◆ **EXERCISE GOAL**
Once you find the line with "This screenshot has width=876, height=320." in the entries below, return exactly every line from it through the line with "Click the Mood".

** ENTRIES SUPPLIED follows **

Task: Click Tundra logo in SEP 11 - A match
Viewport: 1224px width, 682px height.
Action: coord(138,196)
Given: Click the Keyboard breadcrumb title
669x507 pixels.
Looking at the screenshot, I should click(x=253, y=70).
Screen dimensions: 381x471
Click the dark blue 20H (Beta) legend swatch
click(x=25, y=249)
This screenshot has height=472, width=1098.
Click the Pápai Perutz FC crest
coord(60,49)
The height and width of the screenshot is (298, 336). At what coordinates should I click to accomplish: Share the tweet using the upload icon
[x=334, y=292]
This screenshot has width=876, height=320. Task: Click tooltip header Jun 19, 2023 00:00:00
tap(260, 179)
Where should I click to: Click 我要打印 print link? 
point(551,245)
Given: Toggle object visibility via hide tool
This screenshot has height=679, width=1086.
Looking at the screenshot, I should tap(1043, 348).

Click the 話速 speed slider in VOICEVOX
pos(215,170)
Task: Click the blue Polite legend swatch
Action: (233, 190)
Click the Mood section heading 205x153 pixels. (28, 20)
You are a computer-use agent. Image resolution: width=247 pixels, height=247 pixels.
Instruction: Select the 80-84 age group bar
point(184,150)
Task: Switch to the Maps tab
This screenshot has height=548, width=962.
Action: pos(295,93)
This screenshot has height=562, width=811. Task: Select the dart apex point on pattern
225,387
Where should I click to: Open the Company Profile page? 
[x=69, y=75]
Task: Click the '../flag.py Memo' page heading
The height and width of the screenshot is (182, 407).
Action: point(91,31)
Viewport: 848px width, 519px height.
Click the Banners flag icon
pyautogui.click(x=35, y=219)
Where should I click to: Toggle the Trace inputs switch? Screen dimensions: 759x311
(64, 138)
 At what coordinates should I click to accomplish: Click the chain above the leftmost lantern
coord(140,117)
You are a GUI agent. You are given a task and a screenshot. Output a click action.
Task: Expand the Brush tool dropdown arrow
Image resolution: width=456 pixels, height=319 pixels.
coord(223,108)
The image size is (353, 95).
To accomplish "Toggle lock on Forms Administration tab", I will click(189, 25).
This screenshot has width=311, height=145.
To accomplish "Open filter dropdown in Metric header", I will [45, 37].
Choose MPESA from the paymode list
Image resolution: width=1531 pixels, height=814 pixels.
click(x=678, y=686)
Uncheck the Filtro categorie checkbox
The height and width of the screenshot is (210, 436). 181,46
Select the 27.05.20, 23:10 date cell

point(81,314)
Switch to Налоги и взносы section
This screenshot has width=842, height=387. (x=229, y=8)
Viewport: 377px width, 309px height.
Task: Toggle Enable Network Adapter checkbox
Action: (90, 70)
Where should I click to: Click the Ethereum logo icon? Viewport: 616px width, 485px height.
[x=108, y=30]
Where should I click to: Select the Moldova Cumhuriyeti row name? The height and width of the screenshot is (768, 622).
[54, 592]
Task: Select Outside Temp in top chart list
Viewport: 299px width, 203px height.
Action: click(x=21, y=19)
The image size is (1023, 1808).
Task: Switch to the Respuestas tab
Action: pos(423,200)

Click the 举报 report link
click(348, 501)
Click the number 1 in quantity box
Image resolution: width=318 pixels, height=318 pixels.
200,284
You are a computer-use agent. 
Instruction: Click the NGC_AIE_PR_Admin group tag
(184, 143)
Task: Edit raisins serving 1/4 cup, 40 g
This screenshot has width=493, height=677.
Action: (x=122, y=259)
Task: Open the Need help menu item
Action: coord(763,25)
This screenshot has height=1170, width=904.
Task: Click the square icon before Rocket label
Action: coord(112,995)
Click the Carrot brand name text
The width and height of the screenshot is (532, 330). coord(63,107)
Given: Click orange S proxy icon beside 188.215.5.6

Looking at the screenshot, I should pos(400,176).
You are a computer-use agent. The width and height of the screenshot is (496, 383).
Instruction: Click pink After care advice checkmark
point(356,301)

** End of ENTRIES SUPPLIED **

◆ **EXERCISE ANSWER**
This screenshot has width=876, height=320. Task: Click tooltip header Jun 19, 2023 00:00:00
tap(260, 179)
Where should I click to: Click 我要打印 print link? 
point(551,245)
Given: Toggle object visibility via hide tool
This screenshot has height=679, width=1086.
Looking at the screenshot, I should tap(1043, 348).

Click the 話速 speed slider in VOICEVOX
pos(215,170)
Task: Click the blue Polite legend swatch
Action: (233, 190)
Click the Mood section heading 205x153 pixels. (28, 20)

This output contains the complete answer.